But even with the security tether, Krilid found little piece of mind; the tether itself could break (causing a fatal fall), while this very assignment, for all he knew, could be bogus. In Hell, information was like character. One never knew what to trust—indeed, if trust even
existed
in this infernal sprawl.

Approximately a mile above the very spot in which Conscript Favius stood on his rampart, Krilid hovered. The spotty black clouds hid him fairly well, yet he could take no chances of detection. The clouds were patrolled now by demonic troops in balloons, and there were always the heinous Gremlins who lived and hunted in these clouds, semi-weightless monsters with saw-teeth and mouths that opened vertically beneath globose, black-veined eyes; not to mention untold flying things and Levatopuses, which were like bedbugs only they lived off the sooty waste in the clouds rather than a sleeper’s blood. Krilid’s direct field commander—the Fallen Angel Ezoriel—had provided not only the Nectoport but also a Hand of Glory, whose flame-tipped
fingertips imparted a skirt of invisibility, which prevented unwelcome observers from seeing the Port’s floating green rim of light.

Down there
, he thought, staring at the Reservoir’s nearly endless basin. Empty now, true, but soon it would be filled with six billion gallons of . . . something . . .

Something, yes. But
what?

Krilid was a Hellborn Troll, squat, heavily muscled, but with a smushed head that looked lengthened and lopsided. This anomaly was caused through punishment a long time ago: Krilid had been captured by Municipal Golems, while stealing a box of Ghoul Steaks from a delivery vehicle in Boniface Square. He’d spent the night in a Constabulary jail, and the next day a Torture Detachment had slowly yanked his genitals off with pulleys, and then he’d been treated to the “Head-Bender,” a later-model torture device in which the convict’s head was placed in a specially constricted pipe-vise. Krilid’s skull was pulverized to bits and then remolded, whereupon a Re-Ossification Spell caused the crushed bone to adhere after the fact. The pain was incalculable, such that he prayed they’d kill him and be done with it—Trolls, unlike the Human Damned, were mortal—but the officers of the Constabulary would have none of that. It served Satan far better for the deformed to
live
, protracting their misery.

And miserable Krilid had been, but he’d also been
mad. Being born a Troll is bad enough
, he knew,
but having to walk the streets with a bent head is even worse
.

Krilid wanted revenge. He could kill himself, sure, and then this horrific existence would be behind him, but somehow, now, that wasn’t good enough. And going back to a life of petty crime seemed boring and scary.
Those bastards bent my head, damn it, so I’m going to get them back
.

That’s when Krilid had joined an anti-Luciferic terrorist cell.
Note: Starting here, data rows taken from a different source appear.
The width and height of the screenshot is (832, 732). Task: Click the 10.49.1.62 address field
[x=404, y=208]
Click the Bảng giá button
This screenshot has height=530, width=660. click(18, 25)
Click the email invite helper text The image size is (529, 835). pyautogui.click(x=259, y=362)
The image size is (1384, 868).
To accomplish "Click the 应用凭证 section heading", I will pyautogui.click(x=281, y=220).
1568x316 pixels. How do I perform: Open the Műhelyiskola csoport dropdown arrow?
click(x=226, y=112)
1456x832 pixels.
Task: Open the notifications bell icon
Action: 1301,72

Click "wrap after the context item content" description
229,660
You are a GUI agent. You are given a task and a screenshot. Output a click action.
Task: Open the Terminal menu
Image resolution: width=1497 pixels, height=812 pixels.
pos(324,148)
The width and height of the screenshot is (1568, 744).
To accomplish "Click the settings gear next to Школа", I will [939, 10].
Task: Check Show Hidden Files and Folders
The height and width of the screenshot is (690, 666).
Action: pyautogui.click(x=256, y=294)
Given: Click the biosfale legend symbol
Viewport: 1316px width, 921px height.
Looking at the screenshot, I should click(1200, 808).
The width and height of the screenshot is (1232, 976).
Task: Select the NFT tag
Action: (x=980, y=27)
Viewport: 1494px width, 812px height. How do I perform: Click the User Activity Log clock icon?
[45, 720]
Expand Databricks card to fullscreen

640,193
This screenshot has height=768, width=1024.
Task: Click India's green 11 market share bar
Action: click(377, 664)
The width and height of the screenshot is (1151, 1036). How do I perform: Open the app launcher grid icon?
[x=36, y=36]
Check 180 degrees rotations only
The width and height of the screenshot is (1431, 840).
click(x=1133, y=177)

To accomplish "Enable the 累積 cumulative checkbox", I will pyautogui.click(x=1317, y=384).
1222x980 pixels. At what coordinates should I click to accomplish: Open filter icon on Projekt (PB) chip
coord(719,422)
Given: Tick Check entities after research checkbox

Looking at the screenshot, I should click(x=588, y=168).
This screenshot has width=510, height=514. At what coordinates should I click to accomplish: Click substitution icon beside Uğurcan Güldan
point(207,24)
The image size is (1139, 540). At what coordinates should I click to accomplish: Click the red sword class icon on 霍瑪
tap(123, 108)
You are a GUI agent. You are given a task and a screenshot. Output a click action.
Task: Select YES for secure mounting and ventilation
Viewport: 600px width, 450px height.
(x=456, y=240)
Ezoriel himself had recruited him, and through some manner of clairvoyance had already known of the dismal Troll’s angst, pain, and yearning for revenge. “Serve God, in this place
abandoned
by God,” the Fallen Angel had told him in a voice that shimmered. His face shimmered, too, like sunlight on a rippling lake, such that its details could not be perceived. “Join the Contumacy and be a part of God’s glory when we overthrow Lucifer and take over. After that, rest assured—we shall convert this canyon of sin, hatred, and blasphemy into a place of hope, a place full of the love of God.”

Krilid didn’t know from God, but Ezoriel’s recruitment speech was just what he’d needed to hear. These people were
terrorists
who raided, bombed, harassed, and/or destroyed anything or anyone serving the Morning Star. The Troll’s biggest beef was with the Torture Detachment; hence, Ezoriel had granted his first request: to drop Sulphur Bombs on the place from the Nectoport. He’d scored multiple direct hits.

Since then, he’d bombed several targets in the Industrial Zone, had kidnapped a Grand Duke, had taken out several demonic police chiefs with a matchlock muzzle-loader, and had helped blow up the Central Research Grotto at the Klaus Barbie District’s Hexegenic Virus Labyrinth. They used a separate Nectoport to pipe in millions of cubic yards of methane pilfered from the Waste Pits at the city’s largest Pulping Station, then set it off with limelight bombs. Most of the Labyrinth’s service passages had collapsed, while the Central Research Grotto had exploded with such force it had cause a Hellquake that split the District in half. Krilid had partied hard that night at Ezoriel’s fortress, and had even been rewarded with a liter of distilled water.

Now, though?

The Troll wondered as he hovered. His sextant showed him the area that Ezoriel had called the “Target Extraction Point,” and on
this
mission, the “target” wasn’t a building, nor was it a living target to be assassinated. Instead it was a living target to be “extracted.”

Alive.

If
the intel was correct.

Krilid identified a landmark after adjusting the sextant’s gauges to accommodate the coordinates: “Sixty-six cubits out from the Reservoir’s southernmost corner, where you’ll see the Main Sub-Inlet,” Ezoriel had told him.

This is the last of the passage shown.